STATED GOAL: In the stretch from the line containing "Screen dimensions: 848x848" through the end of the records, replace "red X" with "trash icon" and keep everything else the same. Omit the pictures from your answer.

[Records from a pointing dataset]
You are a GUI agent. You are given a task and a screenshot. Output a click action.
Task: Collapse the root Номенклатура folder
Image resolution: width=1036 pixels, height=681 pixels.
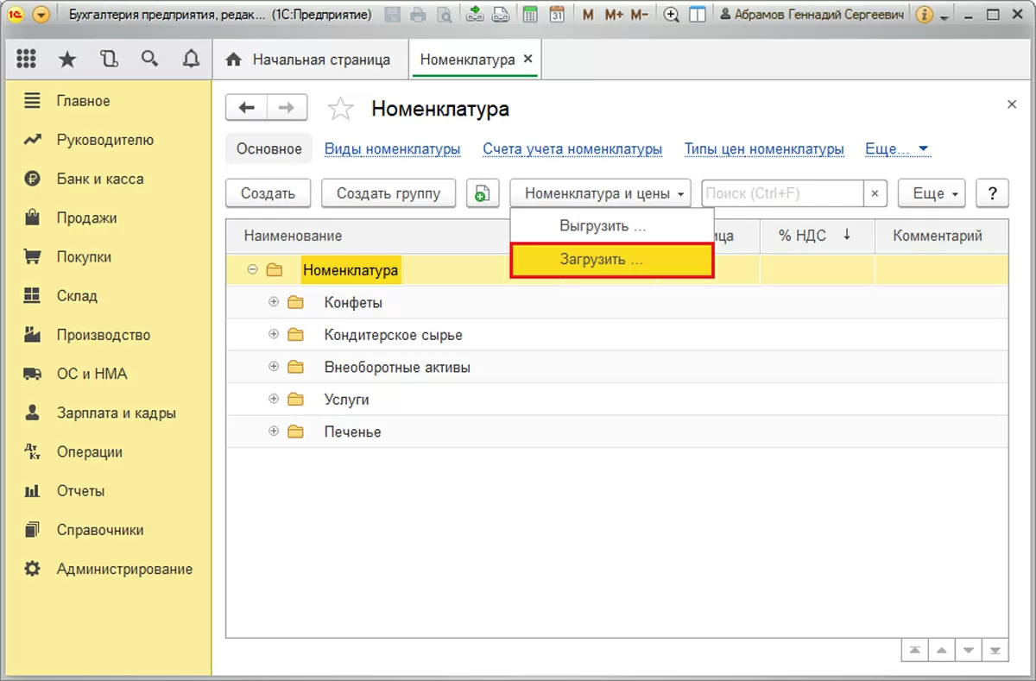coord(253,269)
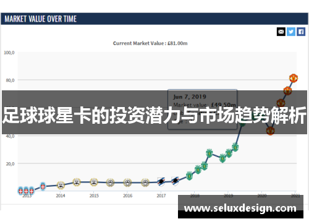Share chart via Facebook icon

(x=301, y=32)
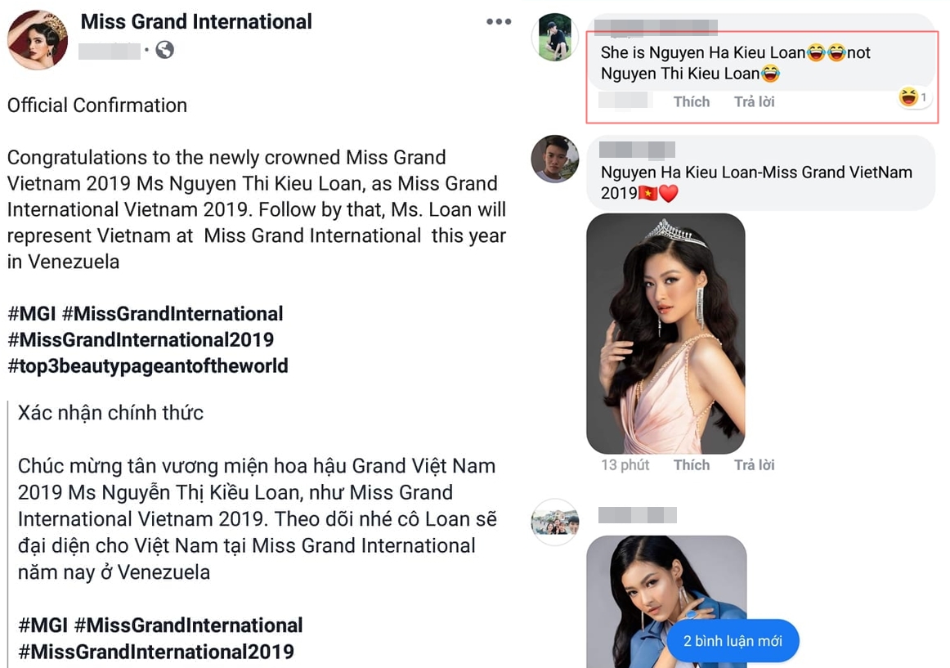Show the 2 new comments
The image size is (950, 668).
coord(733,640)
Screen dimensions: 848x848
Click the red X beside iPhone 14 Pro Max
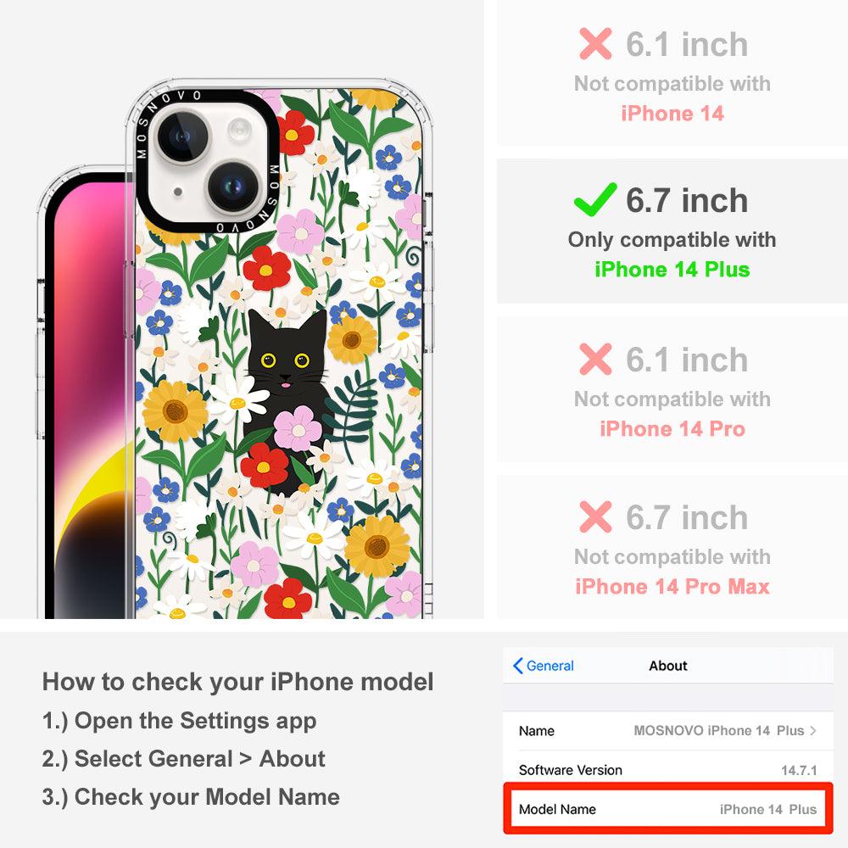point(595,516)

TASK OUTPUT:
Screen dimensions: 848x848
Click the trash icon beside iPhone 14 Pro Max
point(595,516)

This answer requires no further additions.